Getting started with OpenShift

Login

There are two options to login to your OpenShift cluster:

• Web interface: you need a browser to access your cluster
• CLI: you need a terminal to access your cluster

Web Interface

1. Open the server URL

2. Choose the correct identity provider (IDP). Hint: Don’t use “noris” because this is used by system-admins of noris network.

3. Type in your username and the password.

You are now logged in.

CLI

Requirements

Every command on OpenShift starts with oc. Thus, the oc command must be installed on your computer. This command is also known as OpenShift CLI tools.

Install OpenShift CLI tools

The easiest way to install OpenShift CLI tools is by downloading it from your OpenShift website:

1. Open a browser and login at your OpenShift cluster

2. At the top right corner of your screen click on the question mark icon

3. From the dropdown menu, click on the second option, named “Command Line Tools”

4. A new page will open in which you can download the package which matches your Operation System (OS)

   

Login

Once, the OpenShift CLI tools is installed, use the oc login command to login.

$ USERNAME=<<USERNAME>>
$ oc login -u ${USENAME} -s https://api.<<MY_DOMAIN>>:6443

Hint: You should have received the credentials and the server URL via e-mail.

$ USERNAME=<<USERNAME>>
$ oc login -u ${USENAME} -s https://api.<<MY_DOMAIN>>:6443 

Authentication required for SERVERNAME (openshift)
Username: USERNAME
Password: <PASSWORD>
Login successful.

You have access to 3 projects, the list has been suppressed.
You can list all projects with 'oc projects'

Using project "test".

You are now logged in.

Red Hat Single Sign-On

Keycloak (Red Hat Single Sign-On) is used to authenticate users. For instance, you can set up your Identity Provider (IDP) or create accounts by setting username/ password. In addition, you can set up Two-Factor Authentication (2FA) and much more.

https://keycloak-nn-rhsso.apps.<<MY_DOMAIN>>/auth/realms/openshift/protocol/openid-connect/auth?client_id=security-admin-console

You have to use your OpenShift credentials in order to login.

Hint: The credentials of the first user have been sent to the email address that is specified at the order. Normal users can not create or modify any setting. Also, do not delete the first account before you create a new user and grant that account the realm admin privilege. Remember: you can use restful calls.

That account is granted with the nn-customer-admin privileges.

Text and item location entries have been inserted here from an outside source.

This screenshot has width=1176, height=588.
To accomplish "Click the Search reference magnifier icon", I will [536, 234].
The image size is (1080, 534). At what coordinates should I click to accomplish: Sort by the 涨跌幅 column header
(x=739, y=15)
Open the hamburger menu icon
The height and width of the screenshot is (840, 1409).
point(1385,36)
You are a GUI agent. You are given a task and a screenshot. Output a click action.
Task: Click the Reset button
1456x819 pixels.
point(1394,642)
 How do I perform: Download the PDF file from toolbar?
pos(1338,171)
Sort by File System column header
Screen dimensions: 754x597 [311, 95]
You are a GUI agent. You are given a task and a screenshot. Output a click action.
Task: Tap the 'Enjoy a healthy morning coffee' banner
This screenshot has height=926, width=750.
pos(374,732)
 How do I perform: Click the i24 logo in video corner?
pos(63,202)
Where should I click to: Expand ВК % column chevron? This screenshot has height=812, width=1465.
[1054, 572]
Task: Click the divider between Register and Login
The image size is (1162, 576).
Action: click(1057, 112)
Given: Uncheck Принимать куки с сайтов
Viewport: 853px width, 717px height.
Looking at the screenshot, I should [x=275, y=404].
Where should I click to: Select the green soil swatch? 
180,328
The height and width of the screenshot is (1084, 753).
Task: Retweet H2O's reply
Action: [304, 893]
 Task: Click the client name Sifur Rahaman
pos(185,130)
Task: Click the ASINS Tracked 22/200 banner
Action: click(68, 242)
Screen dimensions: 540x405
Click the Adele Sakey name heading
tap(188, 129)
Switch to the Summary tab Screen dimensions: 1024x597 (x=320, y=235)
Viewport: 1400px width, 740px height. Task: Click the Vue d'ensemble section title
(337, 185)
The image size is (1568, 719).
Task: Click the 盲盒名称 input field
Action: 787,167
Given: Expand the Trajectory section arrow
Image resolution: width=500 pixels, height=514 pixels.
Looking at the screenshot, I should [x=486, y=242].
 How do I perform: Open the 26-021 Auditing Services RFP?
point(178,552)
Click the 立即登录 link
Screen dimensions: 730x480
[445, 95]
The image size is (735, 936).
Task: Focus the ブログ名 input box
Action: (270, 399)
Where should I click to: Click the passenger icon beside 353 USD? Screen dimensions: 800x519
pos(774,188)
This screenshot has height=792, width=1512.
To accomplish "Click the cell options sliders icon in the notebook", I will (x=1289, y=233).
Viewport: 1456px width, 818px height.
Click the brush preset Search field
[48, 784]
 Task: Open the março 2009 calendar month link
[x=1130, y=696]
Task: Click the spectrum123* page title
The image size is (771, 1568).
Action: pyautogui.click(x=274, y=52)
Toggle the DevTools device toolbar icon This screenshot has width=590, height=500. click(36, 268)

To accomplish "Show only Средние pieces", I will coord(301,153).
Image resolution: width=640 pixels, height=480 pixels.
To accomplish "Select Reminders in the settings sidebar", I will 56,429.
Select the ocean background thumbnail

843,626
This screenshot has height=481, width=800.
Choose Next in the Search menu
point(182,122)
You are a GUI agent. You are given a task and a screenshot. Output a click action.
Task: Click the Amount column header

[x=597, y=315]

Remember: do not delete that email, before you create additional accounts.

Create account

1. Login to the keycloak service
2. Select Users
3. Select Add user

On the next screen, you should fill in the details of the new account.

Notify user

Next, you have to notify the user about the new account and set some options:

1. Select “Credentials”
2. Choose the operation(s) that you want the user to take by clicking on the “Reset Actions”
3. Press the “Send email” button

Most options are self-explaining and it is advised to select at least the following:

• Verify Email An email will be sent to the user which will contain a link to get verified
• Update Password The user will be prompted to update his/ her password
• Configure OTP (2FA) Once the user enter his/her credentials, he/ she will be asked to configure Two-Factor Authentication (2FA). For instance: FreeOTP or Google Authenticator
  

Setup a password (optional)

Optionally, you can specify a password for a selected account:

1. Select “Users”, which can be found at the left sidebar
2. Select the user
3. Select the tab named “Credentials”
4. Set a password

Hint: If you want to prompt the user to change its password, set the “Temporary” option to “ON”.

If you want to set some rules for the passwords:

1. Select “Authentication”, which can be found at the left sidebar
2. Select the tab named “Password Policy”
3. Select “Add policy” and choose an item from the dropdown list
4. Review policies and press “Save”

The same procedure can be followed to set One Time Password (OTP/ 2FA) policies.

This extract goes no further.